A successful exploration through the interior of Australia
William John Wills, 'A successful exploration through the interior of Australia : from Melbourne to the Gulf of Carpentaria', (1863). Classmark G 40.
This Book of the Month blog was written and researched by trustee and library volunteer at the Devon and Exeter Institution, Shane Cormie.
Whilst the name William John Wills and his story may not be familiar to many people in Devon, he is well-known in Australia. The story of the Burke and Wills Expedition or to give its official title, the Victorian Exploring Expedition is one of those heroic failures documented in history books, art and poetry. The poem The Lost Explorers appeared in the Sydney Morning Herald of 1 December 1861 and is included in this publication.
Whilst Burke and Wills were the first Europeans to cross Australia from south to north, they died on the return journey. Consequently, there was a Royal Commission into the tragedy. Their epic journey did lead to the discovery of vast grazing lands resulting in further European settlement in the interior.
As with all non-fiction it is important we understand who the author is and whether, in this instance for example, their relationship with the subject, influences their take on history. In the book, the editor, Dr William Wills Senior would obviously want to uphold his son’s reputation.
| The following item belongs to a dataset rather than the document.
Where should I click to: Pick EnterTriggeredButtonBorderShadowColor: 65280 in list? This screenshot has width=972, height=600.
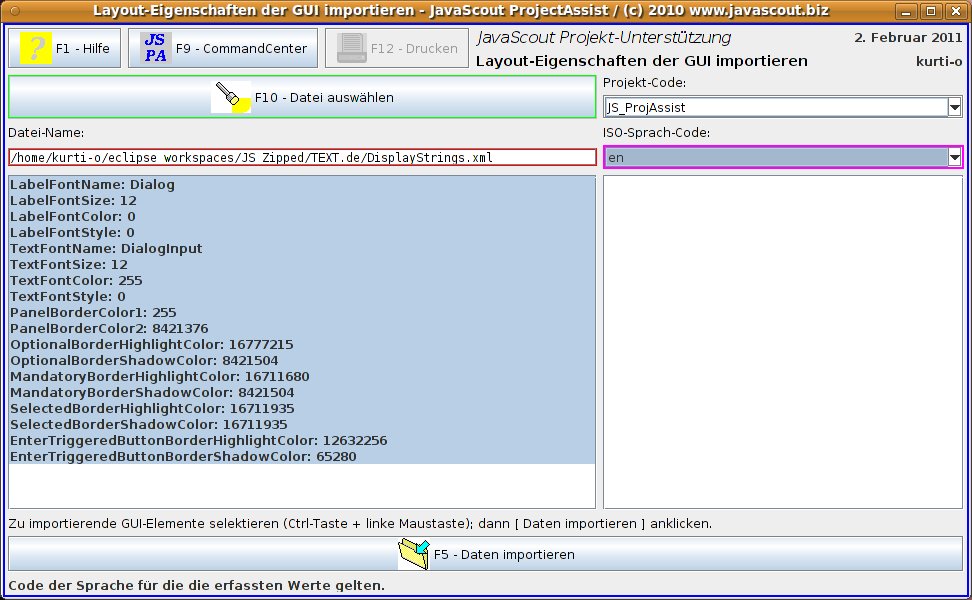coord(183,457)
In the book which he edited Dr Wills states that this is “unexaggerated statement of facts.” The contents do not contain a complete copy of Wills’ journals and letters and we should ask, “What has been left out?” Whilst not all journals and letters from the expedition survive, there are numerous records contained within the Burke and Wills Web digital research archive. Some original material is in the care of the State Library of Victoria (Melbourne) and the Australian National Library (Canberra.) Further references to “Wills” here relates to William John Wills to avoid confusion with his father.
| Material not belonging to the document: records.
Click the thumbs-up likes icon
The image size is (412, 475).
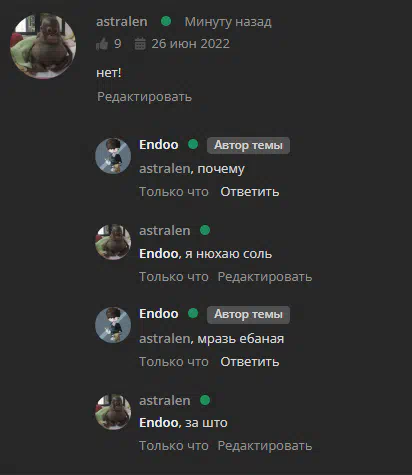(x=102, y=44)
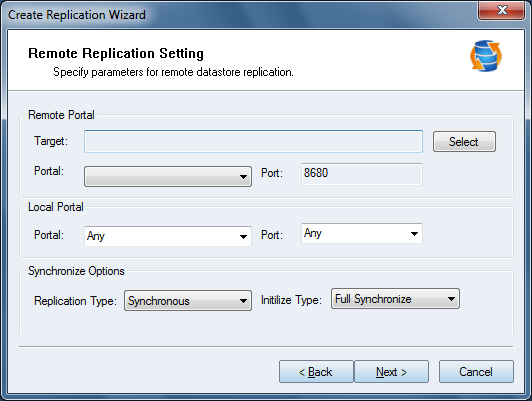Proceed with the Next button
Screen dimensions: 532x401
[392, 372]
Wills was born in Totnes on the 5 January 1834, the son of William Wills and Sarah Mary Elizabeth Wills (née Calley.) Educated at St Andrew’s Grammar School in Ashburton, he was articled to his father, a member of the Royal College of Surgeons.
Together with his father, Wills visited the Great Exhibition in 1851. It would appear that this may have been the trigger for an interest in the Australian colonies. This interest was also shared by his father who purchased shares in a Melbourne gold-mining company. Wills and his brother, Thomas arrived in Australia on 3 January 1853 followed soon after by their father who practiced in Ballarat (Victoria) assisted by Wills. Wills would later go on to study surveying and also became an assistant at the astronomical and magnetical observatories in Melbourne under Professor Neumayer. This post and his connection with Neumayer would lead Wills on the path to becoming one of Australia’s early (European) explorers. Neumayer was on the Expedition Committee and Wills tells us that Neumayer also goes to the opera. Is this showing us that he is a man of culture and enjoys some European pastimes in a colony that was only established in 1835?
We get an insight into nineteenth century travel to Australia with Wills’ observations during those 95 days at sea. Wills describes seeing sperm whales, albatross and off Tristan da Cunha, Cape pigeons. When they reach Cape Otway (Victoria) he likens its appearance to that of Berry Head in Devon. It is unfortunate that during the later expedition Wills does not give a detailed description of birds and other wildlife along the route, though his writings about the temperature and landscapes are numerous. He describes the water of Cooper’s Creek (also known as Cooper Creek) as the colour of floodwater in the River Dart. He does complain that “flies are very numerous. I can do nothing….wear a veil and when eating the only plan is to wear goggles.”
Wills’ mother objected to him undertaking the expedition however he replies that “I should be glad to have the chance of departing this life fairly in the execution of an honourable duty.”
The expedition left Melbourne on 20 August 1860 with a grand farewell and reception with the Mayor and other dignitaries. It was witnessed by around 15,000 people. The DEI has within its collection a copy of the Illustrated London News of 1 February 1862 which gives some details of the expedition.
Whilst this book focuses primarily on Wills we should not forget that the expedition team was more than just Burke and Wills. Others survived whilst some others succumbed to the same fate as Burke and Wills. At the Royal Commission most of the explorers came under scrutiny but Wills appears to have been largely exonerated. His father claimed that Wills “fell victim to incapacity and negligence not his own.” Dr Wills does not spare his words or thoughts. In one passage he says of a Dr Macadam, “I sincerely trust that it may never be my fortune to come in to contact with him again, in any official business whatever.”
Wills writing his observations of Australia’s First Nations people is not an easy read, which is difficult to understand given that these very people assisted the expedition when they got into difficulties.
The book describes in detail the progress of the group and their various camps en route, the disagreements, the misfortunate circumstances that occurred but for many the interest will be in the findings of the Royal Commission, Wills’ last letter to his father, and the letters and condolences published at the end of the book. These range from the Governor of Victoria, the President of the Royal Geographical Society, to Devonians in Australia and those back in Devon.
Burke and Wills were given Australia’s first state funeral on 21 January 1863. Wills was 26 when he died. Both men are buried in the Melbourne General Cemetery.